Put these four up for your critique. A few of my youngest again...low light, outside, little bit of reflector fill only, 85mm at 1.2, trying a different look with the super shallow DOF. C&C welcome, always looking to improve.
This lens is, besides the Canon 50 1.2 L one of the fines you could choose for protraits. Also these lenses are mase to be used wide open. The way your model moves to different poses, almost like a kitten jumping for drops of milk, creates a delightful sequence of shots but a challenge for that narrow depth of field. One cannot expect to have more than occaisional winner because there as so many variables in the geometry and shaping of featues with such close distances and even more so from above that one can be lucky to have an keepers out of 10 shots. With a seated posed stationary classic setup, these lenses are still challenging but more predicatable.
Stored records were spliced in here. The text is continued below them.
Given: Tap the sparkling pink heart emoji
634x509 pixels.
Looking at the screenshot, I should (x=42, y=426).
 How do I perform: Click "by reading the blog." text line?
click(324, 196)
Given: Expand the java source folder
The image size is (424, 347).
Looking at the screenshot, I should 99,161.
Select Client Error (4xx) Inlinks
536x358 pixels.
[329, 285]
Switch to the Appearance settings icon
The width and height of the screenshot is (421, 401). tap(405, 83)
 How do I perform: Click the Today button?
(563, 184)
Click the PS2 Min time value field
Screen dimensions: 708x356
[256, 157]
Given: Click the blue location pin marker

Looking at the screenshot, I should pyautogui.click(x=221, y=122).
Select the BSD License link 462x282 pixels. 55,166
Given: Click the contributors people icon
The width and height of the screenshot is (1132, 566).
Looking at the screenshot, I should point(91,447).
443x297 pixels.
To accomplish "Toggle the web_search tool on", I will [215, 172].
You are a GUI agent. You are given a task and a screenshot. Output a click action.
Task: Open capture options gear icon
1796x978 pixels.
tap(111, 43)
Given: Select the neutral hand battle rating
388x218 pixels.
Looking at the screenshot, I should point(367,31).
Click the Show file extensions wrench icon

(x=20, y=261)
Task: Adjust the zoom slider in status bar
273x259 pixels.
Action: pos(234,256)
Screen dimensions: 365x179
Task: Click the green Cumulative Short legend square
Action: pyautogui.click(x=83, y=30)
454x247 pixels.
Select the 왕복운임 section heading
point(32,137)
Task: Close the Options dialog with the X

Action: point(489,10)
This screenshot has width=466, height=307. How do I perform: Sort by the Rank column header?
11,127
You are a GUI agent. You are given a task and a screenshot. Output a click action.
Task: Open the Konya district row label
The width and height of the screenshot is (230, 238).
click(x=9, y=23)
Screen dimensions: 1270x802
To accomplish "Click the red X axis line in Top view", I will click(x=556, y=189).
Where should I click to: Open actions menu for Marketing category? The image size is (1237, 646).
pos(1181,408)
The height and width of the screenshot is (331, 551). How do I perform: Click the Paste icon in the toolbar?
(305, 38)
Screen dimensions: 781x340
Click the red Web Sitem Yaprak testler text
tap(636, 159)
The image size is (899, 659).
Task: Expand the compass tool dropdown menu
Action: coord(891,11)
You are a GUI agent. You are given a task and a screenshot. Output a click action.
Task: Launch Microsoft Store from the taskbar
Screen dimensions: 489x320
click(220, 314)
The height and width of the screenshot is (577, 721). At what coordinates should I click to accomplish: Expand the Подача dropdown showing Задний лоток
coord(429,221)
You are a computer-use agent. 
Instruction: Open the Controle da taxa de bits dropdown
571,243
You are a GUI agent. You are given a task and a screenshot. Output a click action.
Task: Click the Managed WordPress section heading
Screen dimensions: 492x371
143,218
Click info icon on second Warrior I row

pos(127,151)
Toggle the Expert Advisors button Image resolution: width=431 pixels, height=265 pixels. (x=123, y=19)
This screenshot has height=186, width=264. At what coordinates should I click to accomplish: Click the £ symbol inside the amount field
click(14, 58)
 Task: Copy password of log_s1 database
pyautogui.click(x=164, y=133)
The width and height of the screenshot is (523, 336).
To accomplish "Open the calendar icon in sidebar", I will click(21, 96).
Still you have achieved some nice shots.
1.
In the first picture, of course she is charming and her smile captivating. However, this is still tentative, we are not quite there. Some selfconciousness. The light on the nose is a little too bright and in this case, under exposing or reflecting the added light through a diffusing sheet to spread it or a diffuser for the sunlight might help. Still, if this was the only image, it's delightful. Everyone would be happy. (BTW, there's some posterization in the makeup on the cheeks and forehead and maybe that's a jpg artifact (or else the PS corrections were made in 8 BIT or were drastic). Since these artifacts are pretty well absent in the other three pictures, it's likely to be a processing artifact in PS. I wonder? No big deal. jpg can do that in one picture of a bunch because of differences in lighting.
2.
This and the last two images picture have no highlighting issues. Again the eyes are in perfect focus. The bridge of the nose is too. I'd venture to selectively sharpen the lips. I'd try blurring the inside rim of the glasses to take away emphasis in them. The eyes are beautiful and the thickness of the lower inside rim appears distracting as we move our eyes to hers.
3.
Playful and a good experiment.
4.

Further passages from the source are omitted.